Bug 681440

Summary: xenpv-win drivers leak memory on (misaligned I/O && backend is busy)
Product: Red Hat Enterprise Linux 5 Reporter: cshao <cshao>
Component: xenpv-winAssignee: Paolo Bonzini <pbonzini>
Status: CLOSED ERRATA QA Contact: Virtualization Bugs <virt-bugs>
Severity: high Docs Contact:
Priority: high    
Version: 5.7CC: drjones, mshao, pbonzini, rwu, whuang
Target Milestone: rc   
Target Release: ---   
Hardware: Unspecified   
OS: Windows   
Whiteboard:
Fixed In Version: 1.3.4-6.el5 Doc Type: Bug Fix
Doc Text:
Story Points: ---
Clone Of: Environment:
Last Closed: 2011-06-08 08:15:39 UTC Type: ---
Regression: --- Mount Type: ---
Documentation: --- CRM:
Verified Versions: Category: ---
oVirt Team: --- RHEL 7.3 requirements from Atomic Host:
Cloudforms Team: --- Target Upstream Version:
Embargoed:
Bug Depends On:    
Bug Blocks: 518435    
Attachments:
Description Flags
disk stress process will disappear after run a few minutes
none
2k3-64-diskIO.wtl
none
disk Verification-diskIO-before.png
none
disk Verification-diskIO-disappear-after.png
none
disk stress-diskIO-after.png
none
disk stress-diskIO-before.png
none
win7 -32 wtl file
none
blk-win7-32-disk-stress none

Description cshao 2011-03-02 07:25:43 UTC
Created attachment 481797 [details]
disk stress process will disappear after run a few minutes

Description of problem:
Disk Verification (or Disk Stress) job process will disappear after run a few minutes in win2k3-32&64 guest.

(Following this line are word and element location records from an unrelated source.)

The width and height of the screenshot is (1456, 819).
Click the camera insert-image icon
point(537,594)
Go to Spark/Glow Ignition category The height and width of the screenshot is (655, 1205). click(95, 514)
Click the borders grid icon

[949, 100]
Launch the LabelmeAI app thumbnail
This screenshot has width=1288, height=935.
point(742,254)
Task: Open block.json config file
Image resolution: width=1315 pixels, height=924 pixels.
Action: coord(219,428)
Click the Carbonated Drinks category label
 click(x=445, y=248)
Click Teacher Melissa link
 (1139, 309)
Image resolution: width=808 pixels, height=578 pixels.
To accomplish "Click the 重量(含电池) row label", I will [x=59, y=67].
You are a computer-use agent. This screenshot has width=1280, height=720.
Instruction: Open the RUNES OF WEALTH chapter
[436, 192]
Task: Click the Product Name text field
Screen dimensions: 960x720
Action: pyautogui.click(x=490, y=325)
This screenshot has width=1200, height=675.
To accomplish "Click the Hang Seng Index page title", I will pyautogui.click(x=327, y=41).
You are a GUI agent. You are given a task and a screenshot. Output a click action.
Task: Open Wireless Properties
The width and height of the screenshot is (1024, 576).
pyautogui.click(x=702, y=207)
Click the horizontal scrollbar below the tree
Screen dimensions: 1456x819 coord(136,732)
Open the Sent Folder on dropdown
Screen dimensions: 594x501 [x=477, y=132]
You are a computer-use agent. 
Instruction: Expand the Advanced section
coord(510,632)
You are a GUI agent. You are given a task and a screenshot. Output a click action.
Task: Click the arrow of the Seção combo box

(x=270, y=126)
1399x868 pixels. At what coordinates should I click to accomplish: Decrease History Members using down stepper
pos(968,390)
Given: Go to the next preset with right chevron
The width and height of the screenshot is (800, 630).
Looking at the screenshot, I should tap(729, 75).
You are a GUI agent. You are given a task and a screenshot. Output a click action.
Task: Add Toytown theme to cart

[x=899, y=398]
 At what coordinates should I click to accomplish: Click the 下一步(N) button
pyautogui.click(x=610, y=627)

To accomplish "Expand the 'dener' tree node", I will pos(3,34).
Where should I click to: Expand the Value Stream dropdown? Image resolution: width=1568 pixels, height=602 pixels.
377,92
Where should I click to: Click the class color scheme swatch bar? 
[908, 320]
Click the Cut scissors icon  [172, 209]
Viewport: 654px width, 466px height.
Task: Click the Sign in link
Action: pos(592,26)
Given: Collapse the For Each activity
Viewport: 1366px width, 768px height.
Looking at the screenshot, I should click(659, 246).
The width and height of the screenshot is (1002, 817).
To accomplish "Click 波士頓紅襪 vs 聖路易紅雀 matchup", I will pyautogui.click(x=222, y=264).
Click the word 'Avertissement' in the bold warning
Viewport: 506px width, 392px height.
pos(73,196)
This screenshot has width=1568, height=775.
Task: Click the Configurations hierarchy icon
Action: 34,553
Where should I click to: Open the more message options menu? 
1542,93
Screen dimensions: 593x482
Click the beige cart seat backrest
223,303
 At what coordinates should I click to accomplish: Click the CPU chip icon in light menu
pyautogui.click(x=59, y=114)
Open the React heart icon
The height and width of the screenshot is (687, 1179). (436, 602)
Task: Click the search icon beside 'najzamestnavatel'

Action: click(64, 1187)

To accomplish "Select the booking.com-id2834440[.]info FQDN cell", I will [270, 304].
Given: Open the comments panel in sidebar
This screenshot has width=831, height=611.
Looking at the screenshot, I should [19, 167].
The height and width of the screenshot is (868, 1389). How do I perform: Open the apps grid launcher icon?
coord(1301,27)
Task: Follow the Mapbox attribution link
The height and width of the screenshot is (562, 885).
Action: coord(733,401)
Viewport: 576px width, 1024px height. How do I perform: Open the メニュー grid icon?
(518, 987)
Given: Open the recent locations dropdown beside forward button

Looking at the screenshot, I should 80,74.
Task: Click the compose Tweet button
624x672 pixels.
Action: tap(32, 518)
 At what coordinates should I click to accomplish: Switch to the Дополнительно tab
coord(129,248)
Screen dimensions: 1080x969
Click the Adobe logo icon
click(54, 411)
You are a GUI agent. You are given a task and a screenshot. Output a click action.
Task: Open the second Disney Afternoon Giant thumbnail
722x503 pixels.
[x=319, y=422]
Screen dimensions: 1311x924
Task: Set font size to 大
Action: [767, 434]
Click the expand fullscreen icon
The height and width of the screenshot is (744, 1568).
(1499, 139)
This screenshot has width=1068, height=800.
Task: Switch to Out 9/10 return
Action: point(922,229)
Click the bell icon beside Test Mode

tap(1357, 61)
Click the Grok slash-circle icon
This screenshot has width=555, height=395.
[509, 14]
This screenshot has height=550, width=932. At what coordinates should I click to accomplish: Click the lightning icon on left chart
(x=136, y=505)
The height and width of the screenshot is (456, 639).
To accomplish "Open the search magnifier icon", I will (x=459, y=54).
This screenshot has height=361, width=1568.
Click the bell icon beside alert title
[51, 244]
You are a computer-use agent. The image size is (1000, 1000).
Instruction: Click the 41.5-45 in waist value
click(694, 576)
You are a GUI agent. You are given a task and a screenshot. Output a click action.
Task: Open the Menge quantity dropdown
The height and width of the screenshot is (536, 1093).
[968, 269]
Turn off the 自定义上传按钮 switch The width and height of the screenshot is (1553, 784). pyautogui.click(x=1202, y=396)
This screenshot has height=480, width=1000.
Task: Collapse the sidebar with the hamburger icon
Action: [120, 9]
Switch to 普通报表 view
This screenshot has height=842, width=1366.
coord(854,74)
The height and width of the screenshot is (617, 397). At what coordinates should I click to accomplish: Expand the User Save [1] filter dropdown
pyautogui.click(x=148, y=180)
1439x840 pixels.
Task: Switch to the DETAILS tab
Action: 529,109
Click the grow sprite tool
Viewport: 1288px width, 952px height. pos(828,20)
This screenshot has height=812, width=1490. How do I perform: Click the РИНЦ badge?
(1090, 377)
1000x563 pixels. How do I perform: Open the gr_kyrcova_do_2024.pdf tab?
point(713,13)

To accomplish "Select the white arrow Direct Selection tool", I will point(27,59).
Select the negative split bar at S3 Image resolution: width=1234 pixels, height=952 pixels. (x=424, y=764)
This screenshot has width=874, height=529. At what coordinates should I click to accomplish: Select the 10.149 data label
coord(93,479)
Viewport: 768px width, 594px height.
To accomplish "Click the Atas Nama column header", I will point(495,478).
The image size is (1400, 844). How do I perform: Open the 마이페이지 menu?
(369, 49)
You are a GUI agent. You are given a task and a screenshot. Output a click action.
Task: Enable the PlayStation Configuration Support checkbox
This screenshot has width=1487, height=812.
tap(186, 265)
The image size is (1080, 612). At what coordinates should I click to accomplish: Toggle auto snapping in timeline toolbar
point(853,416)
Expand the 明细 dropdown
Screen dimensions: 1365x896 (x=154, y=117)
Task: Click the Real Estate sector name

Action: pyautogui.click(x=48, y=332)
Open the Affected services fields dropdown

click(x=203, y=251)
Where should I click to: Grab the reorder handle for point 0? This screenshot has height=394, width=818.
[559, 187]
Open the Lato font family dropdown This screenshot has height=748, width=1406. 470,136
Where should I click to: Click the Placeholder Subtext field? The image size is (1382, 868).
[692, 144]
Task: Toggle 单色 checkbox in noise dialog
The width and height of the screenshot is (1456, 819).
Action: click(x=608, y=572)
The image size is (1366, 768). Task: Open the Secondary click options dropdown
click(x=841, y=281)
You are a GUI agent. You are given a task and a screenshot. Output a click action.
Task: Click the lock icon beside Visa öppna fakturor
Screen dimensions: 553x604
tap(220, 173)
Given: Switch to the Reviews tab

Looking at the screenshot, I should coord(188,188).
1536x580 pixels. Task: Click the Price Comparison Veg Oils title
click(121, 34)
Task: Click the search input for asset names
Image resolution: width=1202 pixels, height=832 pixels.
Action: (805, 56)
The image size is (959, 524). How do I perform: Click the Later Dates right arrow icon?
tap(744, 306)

Version-Release number of selected component (if applicable):
kernel-xen-2.6.18-245.el5.x86_64.rpm
xen-3.0.3-123.el5.x86_64.rpm
xenpv-win-1.3.4-2.el5.noarch.rpm


How reproducible:
100%

Steps to Reproduce:
1. Set the DWORD value "EnumerateDevicesOverride" to 3 in the registry key "HKEY_LOCAL_MACHINE\SYSTEM\CurrentControlSet\Services\rhelscsi",
2. Run Disk Stress or Disk Verification job with below configure:
disk = [ "file:/var/lib/xen/images/win2k3-64b-50G,hda,w",  "tap:aio:/var/lib/xen/images/disk2,xvda,w" ]
3. Please see attachment for more details.
  
Actual results:
1. In win2k3-32 and win2k3-64 guest, disk Verification process will disappear after run a few minutes.
2. In DTM studio job queue, this job will keep Running status all along. But in fact, the job didn't run.

Expected results:
The Disk Verification pass.
The Disk Stress pass.


Additional info:
When I set the DWORD value "EnumerateDevicesOverride" to 1, I get the same result.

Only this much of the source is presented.